Under the terms of the proposed agreement, the board would agree to strike two of the 26 conditions it imposed when it granted a special exception to MarkWest to build the plant in 2015.
One is a requirement the company perform baseline air testing before starting operations and then every year thereafter.
Another limits the facility to “no more than five electric or eight gas compressor engines.” Under that condition, MarkWest must use electric engines. If the facility couldn’t operate that way, the company would be allowed to “present evidence of the unavailablility of electricity” to the zoning hearing board, “who shall then determine whether gas compressor engines shall be permitted.”
Zoning hearing board solicitor Jeffrey Ries said the board hasn’t scheduled another vote on the proposed settlement. The board would have to give 24-hour notice before doing so.

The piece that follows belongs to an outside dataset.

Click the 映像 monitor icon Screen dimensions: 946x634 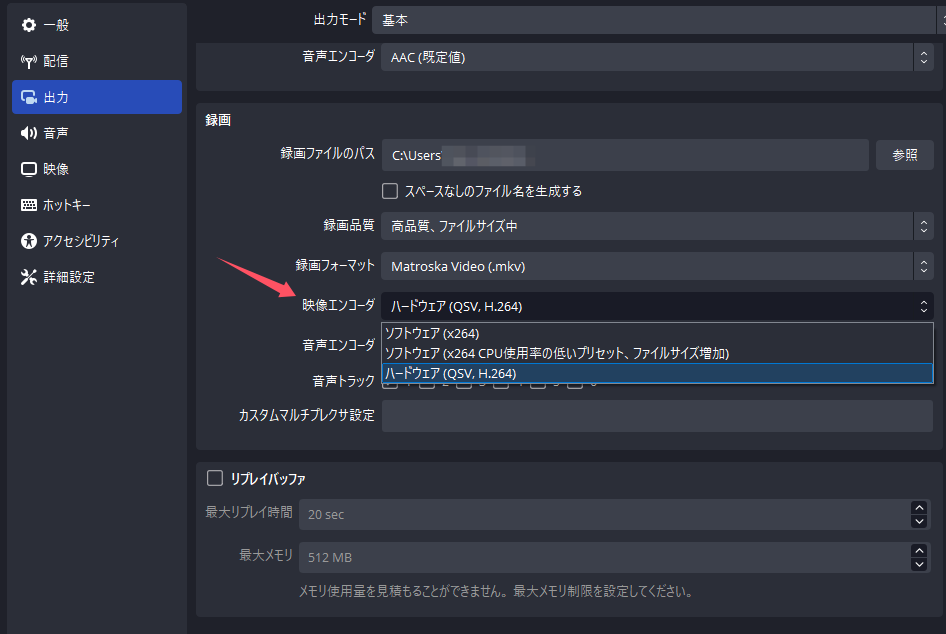tap(29, 169)
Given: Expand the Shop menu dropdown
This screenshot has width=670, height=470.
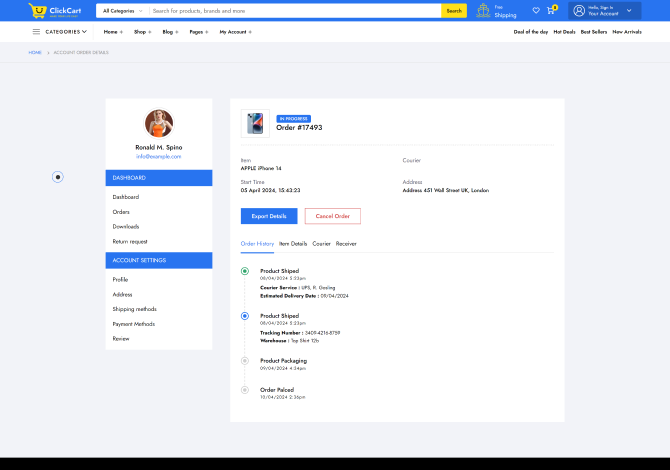Looking at the screenshot, I should 143,32.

Prior to the 2015 approval, the board had denied the application MarkWest first submitted in late 2010. That move sparked a land-use appeal that wound up before Commonwealth Court. In 2014, that court reversed that decision and remanded it back to the zoning board, with instructions to render approval, subject to any conditions needed to ensure the project conforms to the local land-use ordinance.

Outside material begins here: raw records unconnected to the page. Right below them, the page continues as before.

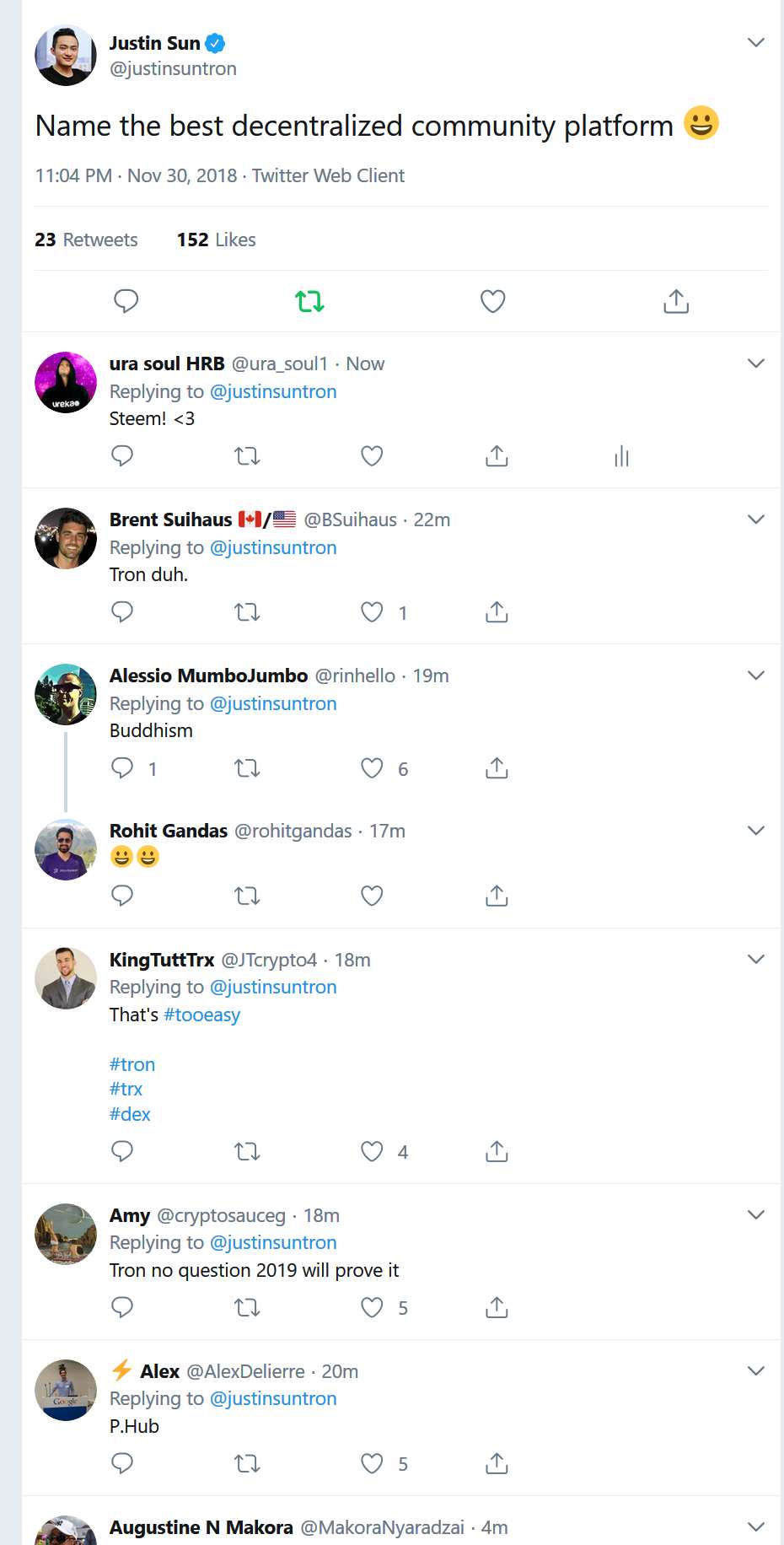Like Brent Suihaus's 'Tron duh.' reply
Viewport: 784px width, 1545px height.
[x=372, y=612]
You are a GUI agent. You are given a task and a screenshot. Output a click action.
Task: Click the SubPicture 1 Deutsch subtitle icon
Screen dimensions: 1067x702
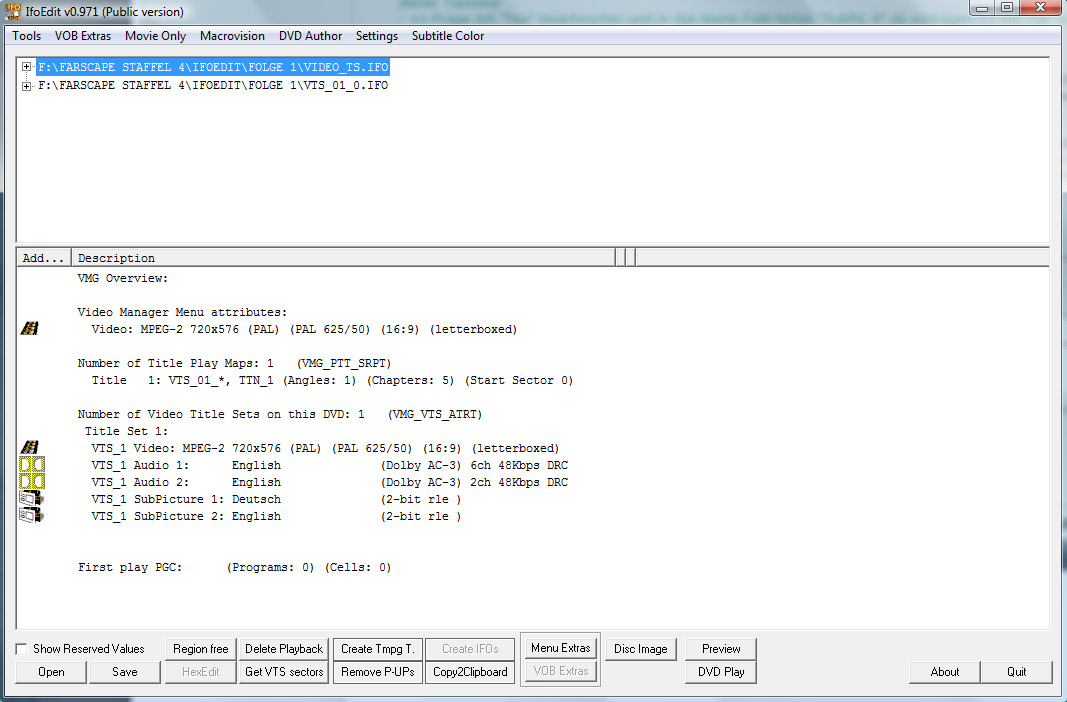(x=31, y=499)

MarkWest filed a second land-use appeal following the board’s 2015 decision. Washington County Judge John F. DiSalle denied that appeal in October 2016, finding all 26 conditions “reasonable and supported by the record.” MarkWest appealed his ruling to Commonwealth Court.
Court records show Commonwealth Court stayed MarkWest’s appeal Oct. 12 and referred it to mediation in response to a joint request. from MarkWest and the board.

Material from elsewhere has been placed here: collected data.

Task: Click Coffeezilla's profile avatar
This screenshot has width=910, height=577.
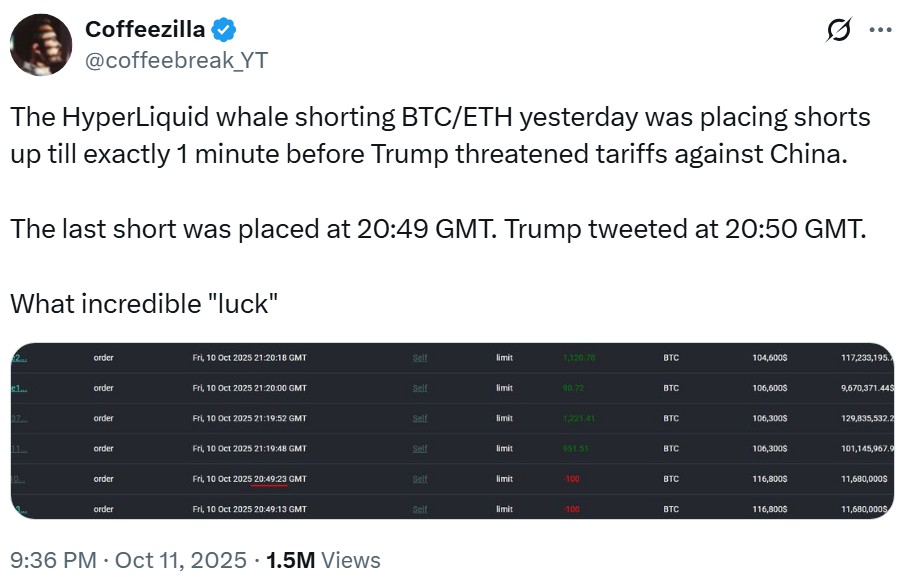Action: click(41, 44)
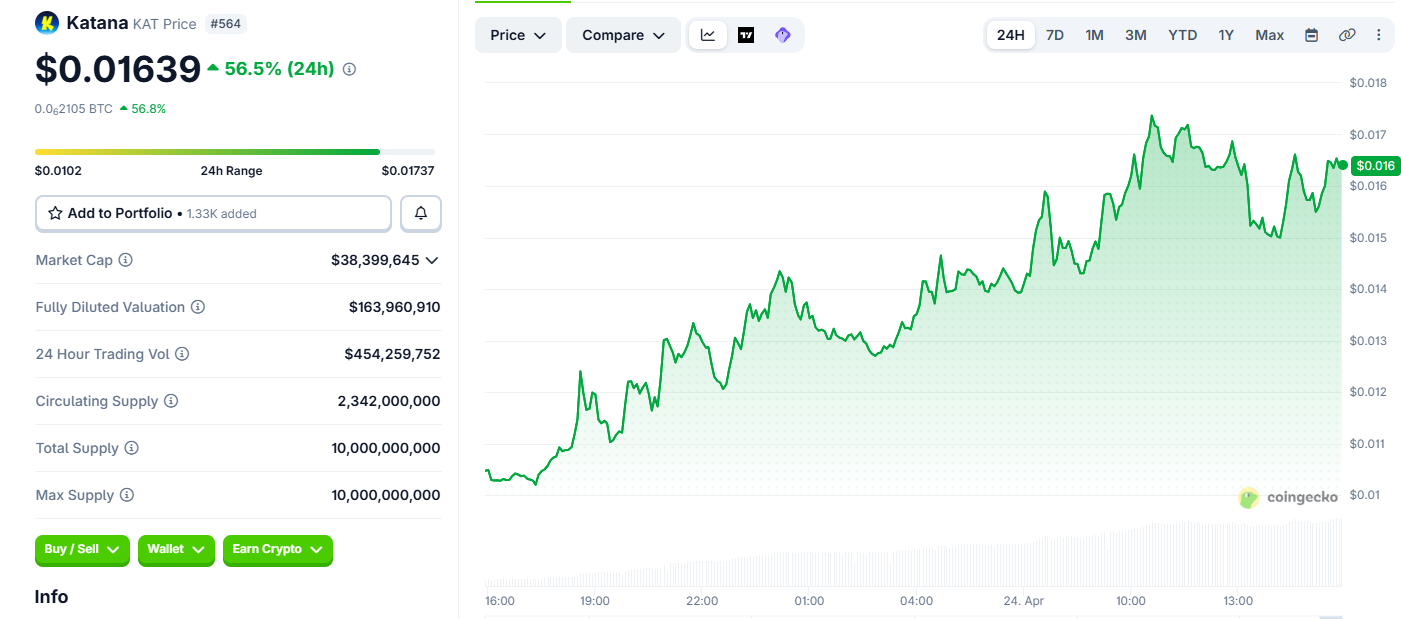1401x619 pixels.
Task: Click info icon next to Circulating Supply
Action: click(171, 401)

A MarkWest representative referred questions to Marathon Petroleum Corp., whose spinoff MPLX bought MarkWest two years ago.
“It is unfortunate that despite the township’s invitation to finally settle the matter on terms proposed by MarkWest over six years ago, the township changed course and the matter has been tabled once again, resulting in more uncertainty,” Marathon spokesman Jamal Kheiry said in an email.
About 30 people attended the hearing. Two locals pressed board members about the action they considered taking. One of them, Michelle Stonemark of North DePaoli Road, said the board’s previous decision signing off on the plans with conditions was a “compromise” that still allowed MarkWest to build the facility.
“So why would you take away from the safety of the residents?” she said. “That’s what it’s all about – welcoming industry into the community while still protecting the residents.” She urged the board to keep the two conditions in place.
Ries declined to offer an opinion on whether the facility could operate safely without the condition requiring air testing. Kheiry said MarkWest’s “facilities are designed in compliance with all applicable regulations, and to ensure the safety of MarkWest personnel, the public, and the environment.”
Dwight Ferguson, a lawyer representing several residents in their bid to intervene in the case, told the board he was prepared to challenge any decision it made on the proposed settlement. Ferguson represents residents Doug and Megan Warzinski and Jessica Adamski in an appeal they filed when DiSalle denied their bids to intervene in the case when it was before him. That matter is pending in Commonwealth Court.
“You can’t render a decision, affirmed by the Court of Common Pleas of Washington County, and then, outside any due process of all those people who have a right to notice, decide that you’re changing those conditions,” Ferguson said. “I don’t think the (Municipalities Planning Code) allows that to occur at all.”